Conclusions and recommendations
Although the health hazards of exposure to nanoparticles is not yet known, the recent findings of impacts on animals is cause for great worry and it is advisable to take precautionary measures where nanomaterial exposure is likely. One of the best precautionary measures is to use a combination of methods such as preliminary health assessment of facilities and prevention through design. Control banding and observation of occupational exposure limits is also a desirable practice. Other effective strategies that has been proposed include hierarchy of controls involving elimination, substitution, engineering controls, administrative control, and personal protective equipment are also some of the methods that can be effectively applied to minimize health hazards. Current strategies such as those used in the pharmaceutical industry can apply for nanomaterial manufacturing to a large extent where particle size handled in both cases is the same.
Environmental Protection Agency (EPA). (2012). Research Investigates Human Health Effects of Nanomaterials. Retrieved from: http://www.epa.gov/nanoscience/quickfinder/hh_effects.htm
Naumann, B. D., Sargent, E. V., Starkman, B. S., Fraser, W. J., Becker, G. T., & Kirk, G. D. (1996).
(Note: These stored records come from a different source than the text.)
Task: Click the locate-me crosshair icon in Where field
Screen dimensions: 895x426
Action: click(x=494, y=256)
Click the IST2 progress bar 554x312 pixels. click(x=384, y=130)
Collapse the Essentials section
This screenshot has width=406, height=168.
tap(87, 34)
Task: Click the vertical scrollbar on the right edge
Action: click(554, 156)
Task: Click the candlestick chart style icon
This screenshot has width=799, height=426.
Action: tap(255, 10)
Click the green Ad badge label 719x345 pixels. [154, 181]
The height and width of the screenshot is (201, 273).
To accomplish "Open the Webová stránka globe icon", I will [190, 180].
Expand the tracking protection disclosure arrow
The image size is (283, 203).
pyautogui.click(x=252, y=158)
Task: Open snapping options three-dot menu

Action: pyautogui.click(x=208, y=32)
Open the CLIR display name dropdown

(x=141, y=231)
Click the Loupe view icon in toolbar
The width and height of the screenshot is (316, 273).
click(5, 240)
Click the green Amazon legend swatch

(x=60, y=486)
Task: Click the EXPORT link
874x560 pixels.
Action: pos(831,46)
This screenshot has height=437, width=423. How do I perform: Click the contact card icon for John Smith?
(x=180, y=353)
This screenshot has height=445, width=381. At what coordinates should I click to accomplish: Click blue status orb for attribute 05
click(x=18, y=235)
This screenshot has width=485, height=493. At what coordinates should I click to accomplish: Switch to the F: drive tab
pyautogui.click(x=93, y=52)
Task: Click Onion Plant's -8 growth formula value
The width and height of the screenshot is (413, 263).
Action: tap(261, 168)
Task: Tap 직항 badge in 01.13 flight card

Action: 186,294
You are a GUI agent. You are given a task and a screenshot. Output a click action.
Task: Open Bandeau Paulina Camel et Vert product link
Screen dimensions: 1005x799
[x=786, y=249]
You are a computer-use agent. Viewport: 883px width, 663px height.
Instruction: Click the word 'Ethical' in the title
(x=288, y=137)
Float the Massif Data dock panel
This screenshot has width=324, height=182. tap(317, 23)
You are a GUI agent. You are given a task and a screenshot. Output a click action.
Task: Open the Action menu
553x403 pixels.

Performance-based exposure control limits for pharmaceutical active ingredients. American Industrial Hygiene Association Journal, 57(1), 33-42.
National Institute for Occupational Safety and Health (NIOSH). (2013). Current strategies for engineering controls in nanomaterial production and downstream handling processes. Cincinnati, OH: U.S. Department of Health and Human Services, Centers for Disease Control and Prevention, National Institute for Occupational Safety and Health, DHHS (NIOSH) Publication No. 2014–102
Sellers K., Mackay C., Bergeson, L.L., Clough, S.R., Hoyt, M., Chen, J., Henry, K., Hamblen, J. (2009). Nanotechnology and the Environment. Boca Raton, FL: CRC Press
Warheit, D. B., Sayes, C. M., Reed, K. L., & Swain, K. A. (2008). Health effects related to nanoparticle exposures: environmental, health and safety considerations for assessing hazards and risks. Pharmacology & therapeutics, 120(1), 35-42.